Had he cared for his family and children, he would have changed his attitude and would have attended duty regularly. 23. Railways which is an public transport department, cannot rely upon a person, who is a chronic absentee for duty, which will affect the movement of passenger trains and goods train, thereby causing loss to Railway revenue and thereby attracting public criticism. 9. From the above facts, it is evidently clear that the petitioner inspite of having been imposed punishment for unauthorised absence did not mend his ways, but continued to repeat the same delinquency.

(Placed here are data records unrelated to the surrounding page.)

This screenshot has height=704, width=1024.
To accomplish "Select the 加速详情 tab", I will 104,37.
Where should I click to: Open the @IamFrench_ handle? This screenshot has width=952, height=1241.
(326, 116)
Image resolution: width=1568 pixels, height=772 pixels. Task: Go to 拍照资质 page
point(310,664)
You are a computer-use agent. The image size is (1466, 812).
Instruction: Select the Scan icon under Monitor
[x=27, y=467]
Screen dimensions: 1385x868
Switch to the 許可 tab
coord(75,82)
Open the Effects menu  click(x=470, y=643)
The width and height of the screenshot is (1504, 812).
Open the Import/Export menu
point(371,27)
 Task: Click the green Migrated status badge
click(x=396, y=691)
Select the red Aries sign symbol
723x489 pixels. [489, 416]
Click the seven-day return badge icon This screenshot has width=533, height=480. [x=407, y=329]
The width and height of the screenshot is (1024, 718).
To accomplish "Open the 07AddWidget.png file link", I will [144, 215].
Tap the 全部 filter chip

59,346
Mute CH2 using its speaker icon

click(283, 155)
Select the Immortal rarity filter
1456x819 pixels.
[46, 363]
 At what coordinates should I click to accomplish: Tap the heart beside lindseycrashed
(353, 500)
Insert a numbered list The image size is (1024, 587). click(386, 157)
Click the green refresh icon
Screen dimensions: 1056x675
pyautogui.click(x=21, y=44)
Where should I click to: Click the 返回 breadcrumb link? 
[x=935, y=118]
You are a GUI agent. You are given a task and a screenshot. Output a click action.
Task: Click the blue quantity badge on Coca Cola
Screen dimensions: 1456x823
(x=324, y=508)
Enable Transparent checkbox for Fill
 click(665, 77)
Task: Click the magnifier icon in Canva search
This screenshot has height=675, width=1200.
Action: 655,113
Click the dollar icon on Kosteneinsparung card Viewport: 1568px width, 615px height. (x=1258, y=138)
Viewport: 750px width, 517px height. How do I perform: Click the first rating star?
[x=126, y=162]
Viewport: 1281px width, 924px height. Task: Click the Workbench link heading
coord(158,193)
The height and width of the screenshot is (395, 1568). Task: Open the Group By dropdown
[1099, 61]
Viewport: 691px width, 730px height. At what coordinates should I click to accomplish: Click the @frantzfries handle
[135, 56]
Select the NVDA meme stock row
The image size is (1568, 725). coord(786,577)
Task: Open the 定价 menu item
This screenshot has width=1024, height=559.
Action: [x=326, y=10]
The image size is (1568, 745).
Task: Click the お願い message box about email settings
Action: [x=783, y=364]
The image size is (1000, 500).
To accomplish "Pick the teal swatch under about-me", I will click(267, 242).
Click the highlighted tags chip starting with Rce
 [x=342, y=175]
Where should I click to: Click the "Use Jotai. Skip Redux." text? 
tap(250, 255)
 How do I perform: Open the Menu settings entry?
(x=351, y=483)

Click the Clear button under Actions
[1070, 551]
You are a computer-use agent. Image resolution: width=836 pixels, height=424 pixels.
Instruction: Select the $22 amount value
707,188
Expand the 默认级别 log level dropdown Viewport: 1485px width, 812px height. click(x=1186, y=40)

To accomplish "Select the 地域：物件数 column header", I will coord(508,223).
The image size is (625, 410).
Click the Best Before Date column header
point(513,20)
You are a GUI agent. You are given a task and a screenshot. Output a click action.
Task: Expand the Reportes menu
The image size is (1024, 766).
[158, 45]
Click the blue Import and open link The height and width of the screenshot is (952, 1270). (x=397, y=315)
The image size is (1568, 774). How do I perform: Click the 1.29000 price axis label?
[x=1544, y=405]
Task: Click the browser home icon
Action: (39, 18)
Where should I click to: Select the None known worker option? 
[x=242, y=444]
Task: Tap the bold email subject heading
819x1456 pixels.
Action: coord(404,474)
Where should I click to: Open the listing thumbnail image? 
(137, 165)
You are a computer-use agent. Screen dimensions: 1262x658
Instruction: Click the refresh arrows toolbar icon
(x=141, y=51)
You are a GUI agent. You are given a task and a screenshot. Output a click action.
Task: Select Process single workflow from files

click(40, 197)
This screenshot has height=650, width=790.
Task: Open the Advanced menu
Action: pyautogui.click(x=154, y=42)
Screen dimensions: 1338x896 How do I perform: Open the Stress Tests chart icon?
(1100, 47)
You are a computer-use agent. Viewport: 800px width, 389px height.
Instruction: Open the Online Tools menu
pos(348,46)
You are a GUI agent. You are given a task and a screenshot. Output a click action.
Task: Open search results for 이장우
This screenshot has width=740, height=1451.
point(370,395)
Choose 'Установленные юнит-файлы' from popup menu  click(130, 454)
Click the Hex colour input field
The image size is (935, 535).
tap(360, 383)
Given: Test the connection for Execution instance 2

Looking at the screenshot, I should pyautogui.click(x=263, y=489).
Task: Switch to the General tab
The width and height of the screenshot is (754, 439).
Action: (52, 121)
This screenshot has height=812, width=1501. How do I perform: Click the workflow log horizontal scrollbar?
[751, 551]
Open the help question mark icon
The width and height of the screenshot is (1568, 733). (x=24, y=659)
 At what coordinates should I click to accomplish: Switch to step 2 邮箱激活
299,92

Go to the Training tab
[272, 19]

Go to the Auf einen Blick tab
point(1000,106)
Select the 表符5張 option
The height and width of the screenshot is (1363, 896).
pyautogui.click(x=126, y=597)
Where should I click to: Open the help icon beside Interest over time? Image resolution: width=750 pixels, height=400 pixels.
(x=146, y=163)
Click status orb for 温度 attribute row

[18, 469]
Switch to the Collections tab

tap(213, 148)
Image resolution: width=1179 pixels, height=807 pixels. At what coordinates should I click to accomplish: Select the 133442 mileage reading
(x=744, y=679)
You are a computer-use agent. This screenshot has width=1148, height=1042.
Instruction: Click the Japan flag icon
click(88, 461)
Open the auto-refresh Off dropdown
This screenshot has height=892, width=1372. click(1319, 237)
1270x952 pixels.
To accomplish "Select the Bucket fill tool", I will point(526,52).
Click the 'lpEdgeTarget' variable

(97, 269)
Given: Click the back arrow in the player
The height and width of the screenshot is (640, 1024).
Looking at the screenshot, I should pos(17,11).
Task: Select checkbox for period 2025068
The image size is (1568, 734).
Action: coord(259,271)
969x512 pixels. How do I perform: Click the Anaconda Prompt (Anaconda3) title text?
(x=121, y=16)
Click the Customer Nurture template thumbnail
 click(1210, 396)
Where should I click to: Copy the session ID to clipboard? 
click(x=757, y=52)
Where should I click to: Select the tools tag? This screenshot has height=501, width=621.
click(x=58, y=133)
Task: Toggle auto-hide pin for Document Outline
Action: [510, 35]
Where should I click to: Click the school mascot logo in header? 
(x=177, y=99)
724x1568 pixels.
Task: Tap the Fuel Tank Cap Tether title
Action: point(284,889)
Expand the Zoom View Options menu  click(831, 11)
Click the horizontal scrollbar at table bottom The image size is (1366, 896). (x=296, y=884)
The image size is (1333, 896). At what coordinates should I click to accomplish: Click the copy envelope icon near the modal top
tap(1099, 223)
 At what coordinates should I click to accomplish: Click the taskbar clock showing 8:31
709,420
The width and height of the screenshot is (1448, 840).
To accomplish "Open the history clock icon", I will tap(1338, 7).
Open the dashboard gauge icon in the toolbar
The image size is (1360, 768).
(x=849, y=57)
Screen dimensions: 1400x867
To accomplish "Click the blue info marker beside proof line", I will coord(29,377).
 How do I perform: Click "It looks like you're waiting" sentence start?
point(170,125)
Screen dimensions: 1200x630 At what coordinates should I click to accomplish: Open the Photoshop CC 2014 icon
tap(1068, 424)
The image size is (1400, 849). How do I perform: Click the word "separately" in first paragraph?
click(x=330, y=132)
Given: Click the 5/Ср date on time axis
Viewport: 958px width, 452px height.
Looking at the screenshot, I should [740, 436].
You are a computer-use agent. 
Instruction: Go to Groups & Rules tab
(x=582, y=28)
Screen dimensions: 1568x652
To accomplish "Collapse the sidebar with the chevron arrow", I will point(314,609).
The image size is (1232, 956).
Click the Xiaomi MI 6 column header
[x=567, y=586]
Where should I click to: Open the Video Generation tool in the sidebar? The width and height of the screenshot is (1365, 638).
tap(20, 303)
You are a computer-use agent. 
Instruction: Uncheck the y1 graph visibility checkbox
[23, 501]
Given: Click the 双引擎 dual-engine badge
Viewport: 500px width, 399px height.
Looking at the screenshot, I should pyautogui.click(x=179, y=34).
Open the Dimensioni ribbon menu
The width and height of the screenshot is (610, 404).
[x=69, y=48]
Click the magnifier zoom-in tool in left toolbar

As held by the Hon'ble Supreme Court in the case of State of Rajasthan and another, referred supra, absenteeism from office for a prolonged period of time without prior permission by government servants has become a principal cause of indiscipline which has greatly affected various government services. 10. In the absence of any material produced before the labour Court to establish that the punishment is shockingly disproportionate, the labour Court rightly refused to exercise its discretion under Section 11A of the I.D. Act. The disciplinary authority as well as appellate authority are vested with discretion to impose proper punishment keeping in view the magnitude or gravity of misconduct and while exercising the powers of review, Courts cannot normally substitute its own conclusion on the penalty imposed unless its shocks the conscience of the Court. However, in the instant case what is impugned in this writ petition is an award of the labour Court and the labour Court after considering the entire facts did not find the punishment to be disproportionate rather commensurate with the repeated misconduct committed by the petitioner. The labour Court has given reasons in support of the conclusion, which are neither perverse or illegal. Therefore, this Court does not propose to interfere with the impugned award. 11. In the result, the writ petition being devoid of merits, is dismissed. No costs. Consequently, connected miscellaneous petition is closed.